Some people like it rough.


----------



## VinnieBob (Mar 24, 2014)

Mick Travis said:


> Some people like it rough.


:laughing::laughing::laughing:
yea, like those businesses that have signs in their windows that read ''we treat you like family''
I refuse to to do business with them


----------



## contradictionary (Apr 1, 2018)

Pardon me for emptying your half drinked glass... 










Sent using Tapatalk


----------



## contradictionary (Apr 1, 2018)

vinniebob said:


> treat them like human beings and not disposable tools
> respect
> dignity
> etc
> treat them like how you like to be treated


I took you as my serious uncle.

So now you must be joking, right? 

Sent using Tapatalk


----------



## Sonny (Oct 14, 2008)

If your staff are earning enough money not to be constantly worried about lack of money then financial rewards are shown to be the least effective "reward".

The simplest, and often very effective, recognition is just that, recognition. A genuine and specific "thank you" that recognises contribution in a public way.

Beyond that it depends a bit on how many employees you're talking about, a small team can be much more personalised than groups of large departments. If it's a small team you can instill the culture yourself, if it's a large team you need the right leaders who will instill it.

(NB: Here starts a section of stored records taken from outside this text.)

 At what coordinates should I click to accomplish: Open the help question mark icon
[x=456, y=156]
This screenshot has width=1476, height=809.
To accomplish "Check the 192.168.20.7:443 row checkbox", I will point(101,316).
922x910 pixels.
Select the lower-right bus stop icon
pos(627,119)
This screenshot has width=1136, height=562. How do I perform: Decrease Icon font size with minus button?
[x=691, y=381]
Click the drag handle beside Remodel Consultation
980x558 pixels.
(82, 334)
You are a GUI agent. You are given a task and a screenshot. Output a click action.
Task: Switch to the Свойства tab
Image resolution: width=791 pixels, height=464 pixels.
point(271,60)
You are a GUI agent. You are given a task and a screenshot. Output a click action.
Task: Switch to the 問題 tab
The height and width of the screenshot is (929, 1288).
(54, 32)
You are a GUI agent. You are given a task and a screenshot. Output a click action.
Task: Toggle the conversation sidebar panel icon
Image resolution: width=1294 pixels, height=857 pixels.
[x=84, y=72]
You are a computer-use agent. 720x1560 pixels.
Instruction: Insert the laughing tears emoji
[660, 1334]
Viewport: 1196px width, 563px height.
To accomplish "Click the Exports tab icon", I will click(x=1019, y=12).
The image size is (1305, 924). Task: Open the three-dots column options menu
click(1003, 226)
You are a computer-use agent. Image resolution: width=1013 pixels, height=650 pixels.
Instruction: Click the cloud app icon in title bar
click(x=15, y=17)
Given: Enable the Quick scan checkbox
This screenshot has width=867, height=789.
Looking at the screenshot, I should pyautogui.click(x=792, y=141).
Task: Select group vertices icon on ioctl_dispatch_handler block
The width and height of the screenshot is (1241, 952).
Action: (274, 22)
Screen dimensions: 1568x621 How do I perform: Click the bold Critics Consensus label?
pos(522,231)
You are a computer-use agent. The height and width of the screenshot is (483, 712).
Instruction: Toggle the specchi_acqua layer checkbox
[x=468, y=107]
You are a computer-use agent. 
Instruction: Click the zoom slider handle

Some suggestions that come to mind;

1. Find out what _they _value.

What motivates an individual is varied, some want to be able to spend as much time with family as possible so flexible hours or time off when appropriate would be valued. Some want career progression so education opportunities or mentoring would be valued. Some a positive team environment so group events that encourage bonding would be valued.

Unless you know what motivates them, you cannot presume what is meaningful for them. Spend some time one-on-one and ask "why are you here", "what are your values" etc.


2. Treat them just as (or more) important than your customers.

If you invest in your employees, they will invest in your customers. If they know they have your support they will be more empowered to make strong decisions which will provide them with a reward of agency and control over their choices.


3. Do not tolerate poor behaviour.

One of my faviourite sayings with work is: "The standards you walk past are the standards you accept". If your employees know that the team member who is causing problems will be actively managed and not ignored it stops resentment before it becomes toxic.


4. Performance feedback.

Unless a system is in place for official performance reviews/feedback it's easy to focus on problem areas only so good performance can be ignored as everything is working, a bit like the "thank you"' regular performance feedback can create goodwill. Most employees what to know how they are performing in the opinion of their manager. 


And if you haven't already seen this, it's a good watch.







Short of that, the panda petting zoo sounds _amazing!_


----------



## crazitaco (Apr 9, 2010)

Steady work is good work. Don't overwork or underwork employees.


----------